The Green Bay Packers defensive lineman expressed no ill feelings for being left off this year’s team after making it last season, and he doesn’t mind the way the vote is conducted now.
But he suggested there’s a capriciousness to making the team under current rules, and that players’ votes can be influenced by irrelavent factors.
“There won’t be any bias there,” he said of having pro scouts voting. “The pro scouting department, they look at so much (video) tape, they know what they see, their eyes don’t lie type of thing. Like, you played against a guy, he cheap shot you, so you don’t like him, so you’re not going to vote him type thing. There’s no hard feelings (with the scouts).
“But this way is fine with me. It works. Last year I was in, I was happy. This year I didn’t get in, I’m not really upset but obviously as a player you’d like to get in. It happens. In the NFC, some years you’re going to have a good year and not make it, I’ve been through that, and some years you’re like, ‘OK, I did all right,’ and you wind up in the Pro Bowl.”

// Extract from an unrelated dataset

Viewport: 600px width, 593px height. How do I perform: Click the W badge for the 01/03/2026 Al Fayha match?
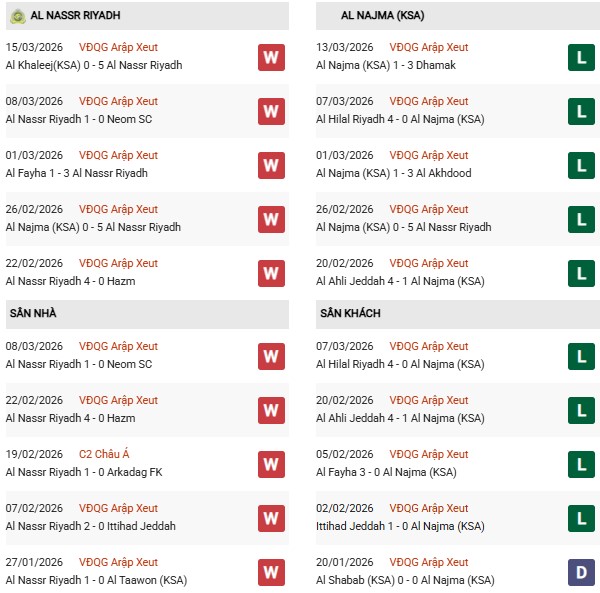(271, 165)
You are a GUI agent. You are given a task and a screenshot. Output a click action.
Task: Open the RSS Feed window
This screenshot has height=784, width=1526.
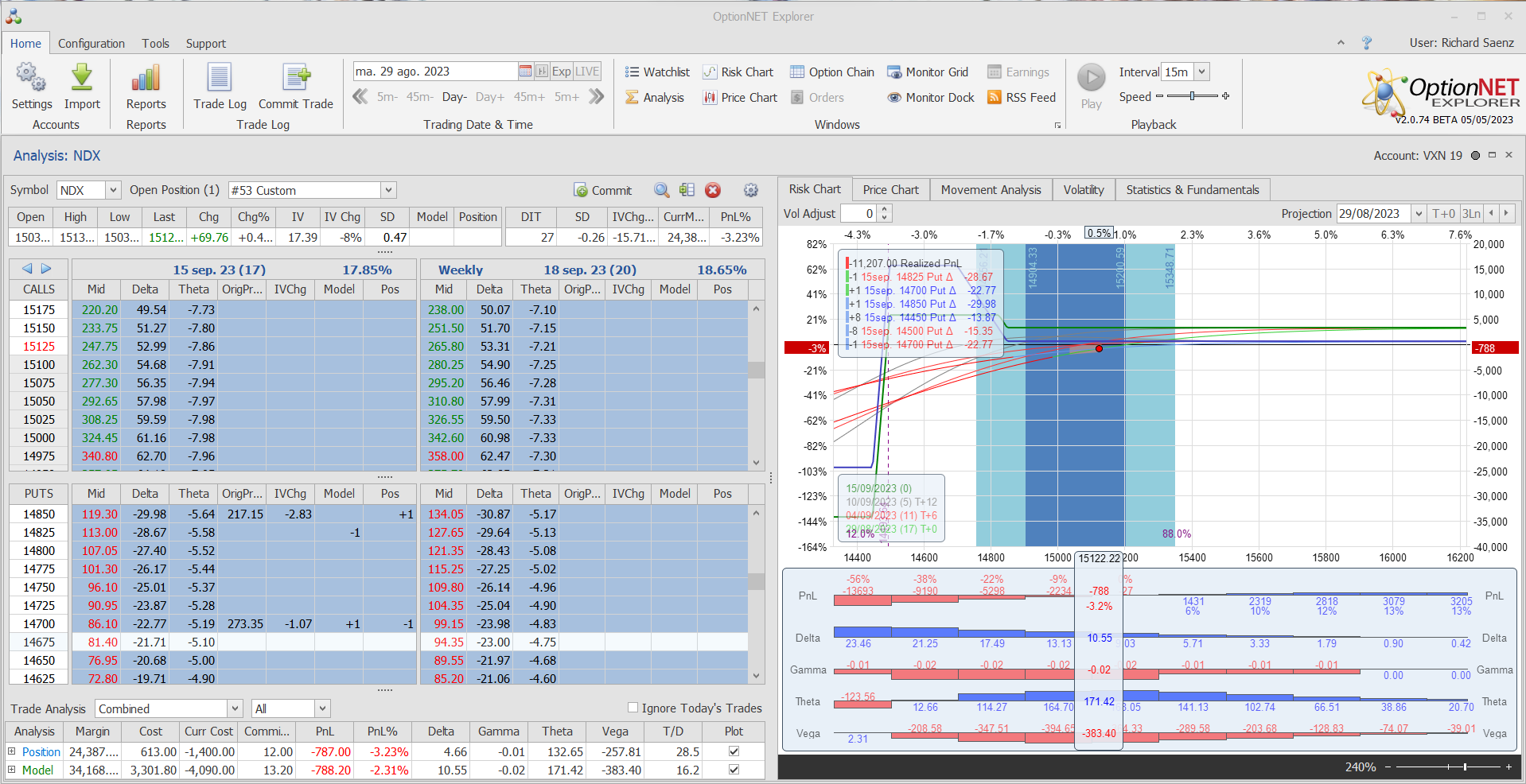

Raji said the players’ vote isn’t a league-wide aggregate, but is based on each team getting one vote per position. So the player at each position who gets the most votes by the Packers then gets one vote in the league voting. Offensive players vote for defensive players, and vice versa. Teams cannot vote for their own players.
Raji said that when he votes, he asks teammates about the best players they faced at their positions, but that not all players do that.
“Reputation has a lot to do with it,” he said. “I think also nationally televised games, as I alluded to earlier. It depends. Some guys I’ve heard they’ll vote for the worst guy on the list because they want one of their teammates to get on there. A lot of things that go into that shouldn’t.”